News Flash…Mitt Romney is a radical.
In case you missed it, Obama’s campaign narrative goes something like this:
Romney used to be a flip- flopper with no core and you could not trust him.
But now, since becoming the presumptive Republican nominee, he has morphed into a radical and not just a run-of-the-mill radical, but a Goldwater '64 radical.
David Plouffe, one of Obama's highest ranking generals said recently in a NYT interview (where else?) “.. he (Romney) is the most conservative nominee that they’ve had going back to Goldwater.”
Ah… Arizona Senator Barry Goldwater vs. President Lyndon Baines Johnson (LBJ) November, 1964, the glory days for Democrats, with LBJ winning his only full term in a landslide with 486 electoral votes to Goldwater’s 52. LBJ received 61.1% of the vote and Senator Goldwater earned 38.5%.
Even worse, Goldwater only won 6 states.
That 1964 election resonates with me because it is the first presidential election I can remember. Now a little background is needed.
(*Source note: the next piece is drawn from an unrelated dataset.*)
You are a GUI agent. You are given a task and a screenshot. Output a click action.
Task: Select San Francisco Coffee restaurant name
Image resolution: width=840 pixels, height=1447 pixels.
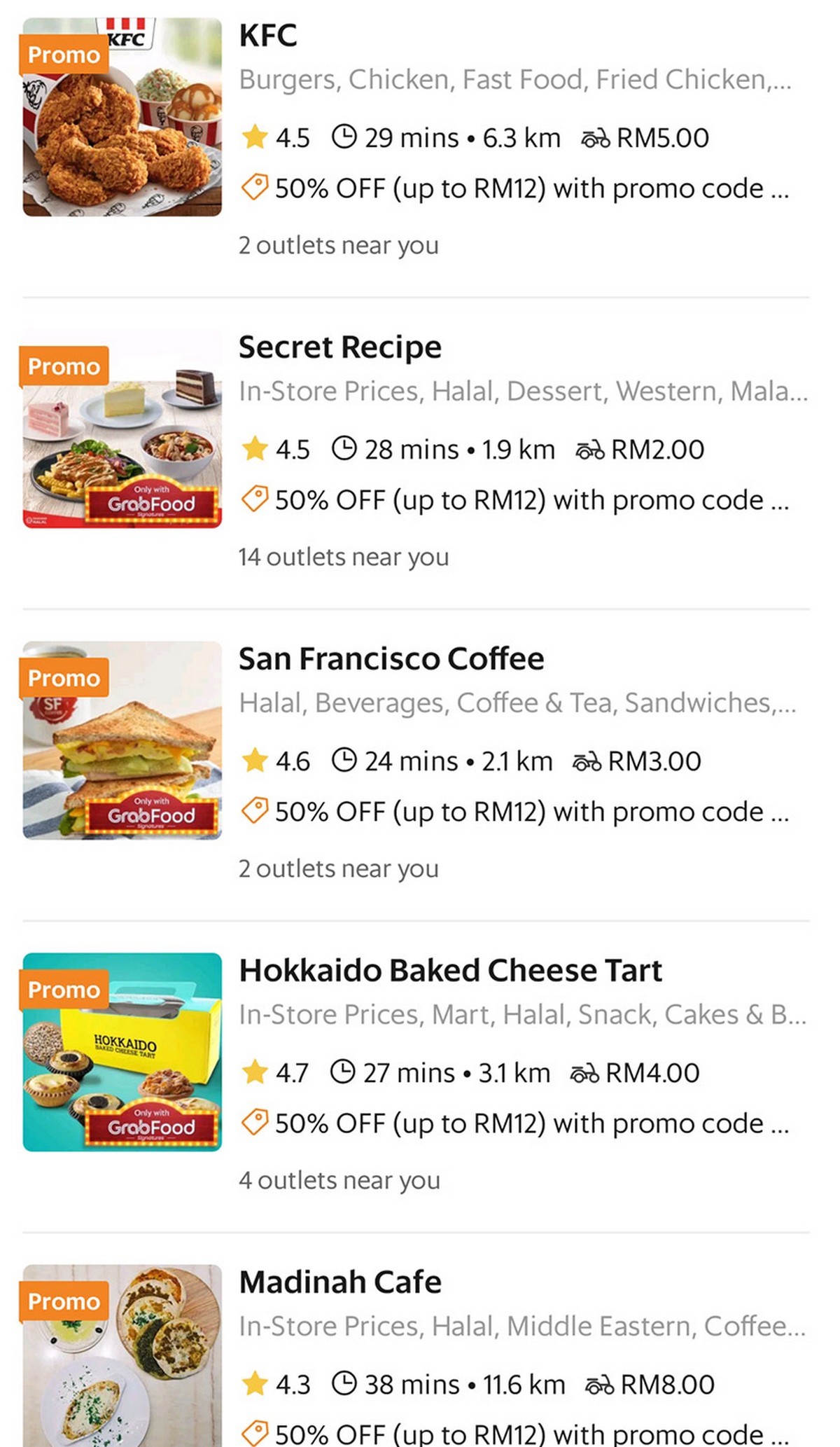391,658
I was born and raised in the radical Democrat state of Massachusetts, in a Boston suburb, and literally never met a Republican until I was 18 and left for college in Ohio.
On the morning of Election Day 1964, I distinctly recall yelling out the school bus window with fellow students to people on the sidewalks, “LBJ for the USA” and “LBJ all the way”.
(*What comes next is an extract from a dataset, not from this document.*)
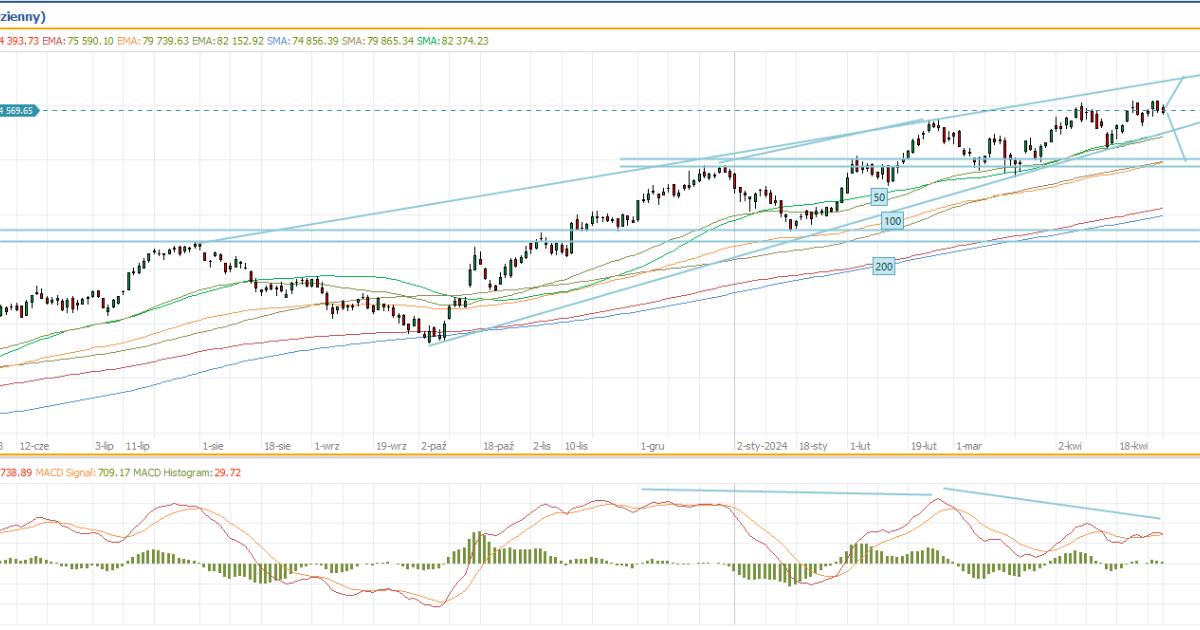1200x630 pixels.
Task: Click the 18-kwi date on the time axis
Action: point(1133,448)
I also remember being told (probably in school) that Goldwater was very dangerous and if elected, was going to blow up the world.
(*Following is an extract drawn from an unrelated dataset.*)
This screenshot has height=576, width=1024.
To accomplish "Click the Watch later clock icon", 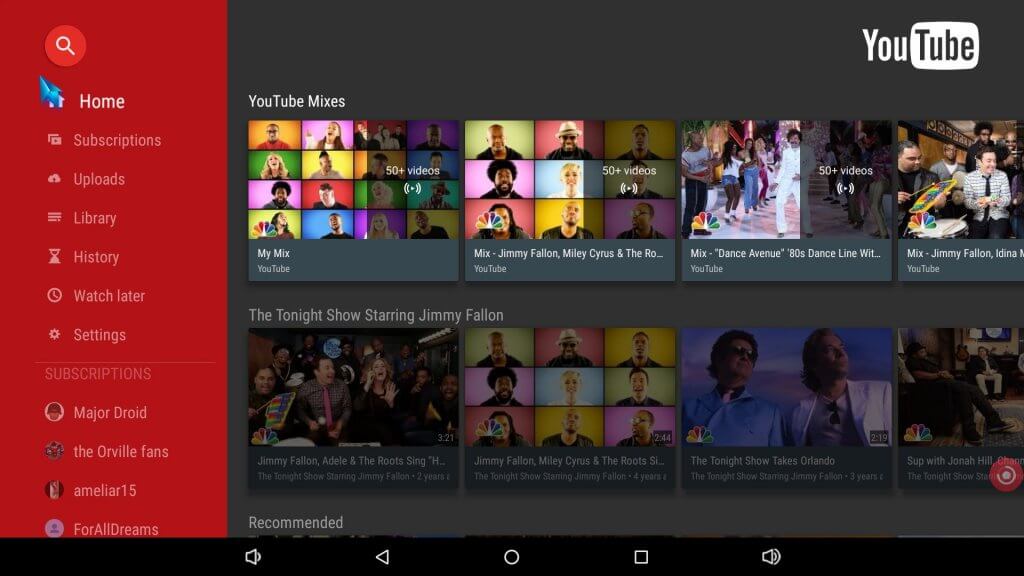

Recalling all this so clearly obviously means LBJ’s message of Goldwater’s radicalism made a huge impact on me as a nine year old and more important, how that message was so much a part of the ’64 election narrative.
So will Obama’s branding of Romney as a Goldwater radical be as effective?
Will today’s nine year olds remember it when they are in their 50s?
Probably not, because like the flip-flopper label, (after much focus-group testing), “Romney the radical label will most likely not last.
So then it is on to President Obama’s next feeble attempt at branding which I predict will be “Romney the puppet”.
Expect in the next few months to hear David Plouffe say something like this, “Romney, if elected, would be totally controlled by the right wing radical Congress. He would be their puppet on a string, moving and swaying to their direction and then signing whatever legislation they put in front of him.”
From flip-flopper to radical to puppet to who knows what else after that?
Obama's strategy reminds me of jujutsu, using your opponent’s own strength against him to your advantage.
From a Republican point of view, Obama is really the radical so if he paints Romney as a radical, it is harder for Romney to say, “No Obama YOU are the radical”, without sounding like the election has denigrated into a name calling exercise. Which it will anyway.
With that thought in mind, I would like to pose a more serious question, how are we as a nation ever going to endure seven more months of what the Obama campaign is going to put us through? The lies, distortions and endless promises of spending, oh, I mean investment.
Will someone please check and see if Prozac is included for free in Obama-care because we are all going to need it even more than we need contraceptives.